• Problems to solve:
1 > Please return the stretch from "I was wondering" through "(Apr 20, 2020)" in the terrarium substrate thread below, copied word for word.
2 > Write the next part of the terrarium substrate thread below, picking up right after its final line and not drawing on the listing.

• Excerpted passage:
***

Ok I just spent some time looking and the stuff in the photo above is Exo Terra Substratum and it isn't leca balls. In the picture above from the marketing material it definitely looks like they left the screen out and don't seem to have a substrate added. They do mention the material is nutrient rich. Looks like they just added moss and stuff but if you watch their videos it shows the real concept. They add a slope with their substratum and put a screen in between a soil layer. The slope helps with the lower front and they even mention it was created lower than before. I do wish the tank was the same height and they had the extra inch. It doesn't need to be as high as the standard 18x18 but at least the 12x12.


----------



## Philsuma (Jul 18, 2006)

slope the bottom with MUCH higher substrate to the rear.


----------



## Lovelyk (Feb 7, 2021)

aapuzzo said:


> Ok I just spent some time looking and the stuff in the photo above is Exo Terra Substratum and it isn't leca balls. In the picture above from the marketing material it definitely looks like they left the screen out and don't seem to have a substrate added. They do mention the material is nutrient rich. Looks like they just added moss and stuff but if you watch their videos it shows the real concept. They add a slope with their substratum and put a screen in between a soil layer. The slope helps with the lower front and they even mention it was created lower than before. I do wish the tank was the same height and they had the extra inch. It doesn't need to be as high as the standard 18x18 but at least the 12x12.


I was wondering about that new substrate here, and others’ thoughts suppose that this substratum is basically the Fluval aquarium stuff: Exo Terra Volcanic Substrate


----------



## aapuzzo (Apr 20, 2020)

***

• Given information:
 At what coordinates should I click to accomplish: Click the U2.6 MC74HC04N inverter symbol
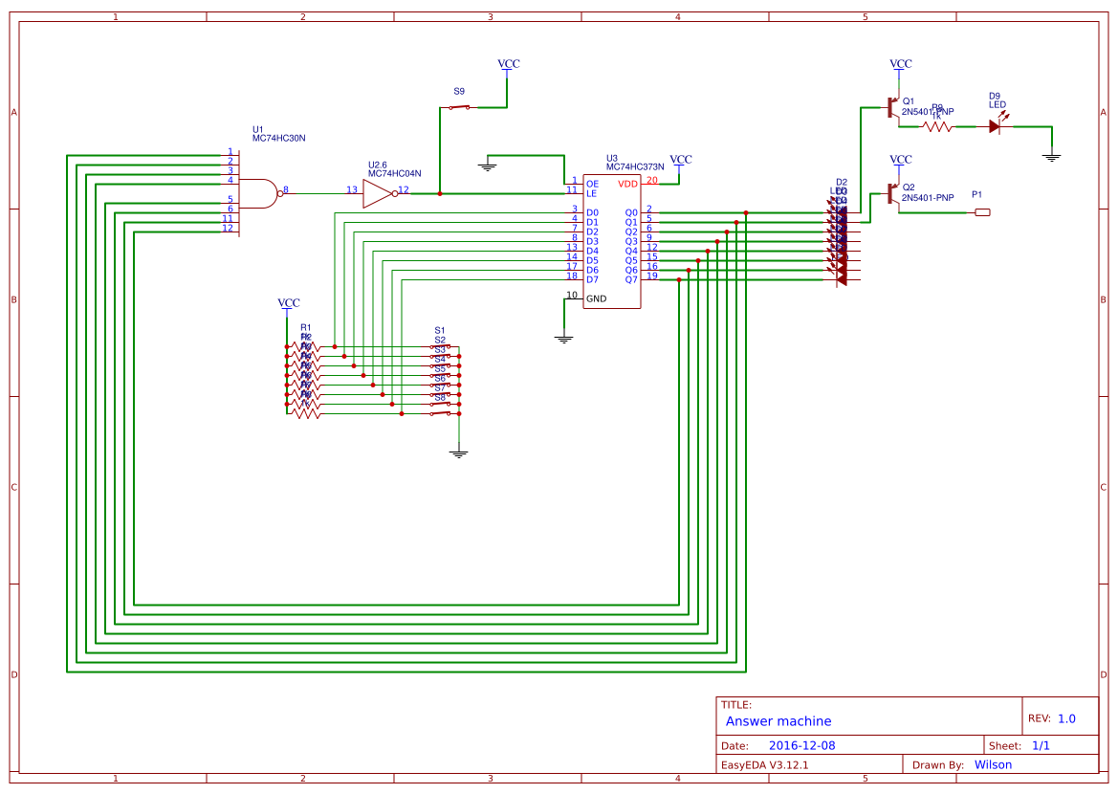375,191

***

• Answers to the problems:
1 >
I was wondering about that new substrate here, and others’ thoughts suppose that this substratum is basically the Fluval aquarium stuff: Exo Terra Volcanic Substrate


----------



## aapuzzo (Apr 20, 2020)

2 >
Lovelyk said:


> I was wondering about that new substrate here, and others’ thoughts suppose that this substratum is basically the Fluval aquarium stuff: Exo Terra Volcanic Substrate







That's what It sounds like. I wonder if it will eventually clog the drain. They are definitely using it under a screen layer here and not in the photo above. Roots will grow through a screen but I wonder if you could really just use this stuff alone. I actually happen to have a bag of fluval stratum I use with my cherry shrimp and it does look like the same thing. I would like to get a bag of the exo terra stuff and compare. If this is the case you can buy fluval at any chain petstore. I can't see Fluval stratum hurting a dart frog if it is aquarium safe. If you can use this all by itself that sure would make life easy however I don't know if that would work as leaves break down. Maybe it would be fine after all since it doesn't hold much water. You might be able to even use the same stuff above and below a screen barrier. Fluval stratum does break down in an aquarium but this won't be even close to the same conditions. They are both volcanic substrates so probably collected by the same volcano in Japan.


----------



## Leoito (Mar 4, 2021)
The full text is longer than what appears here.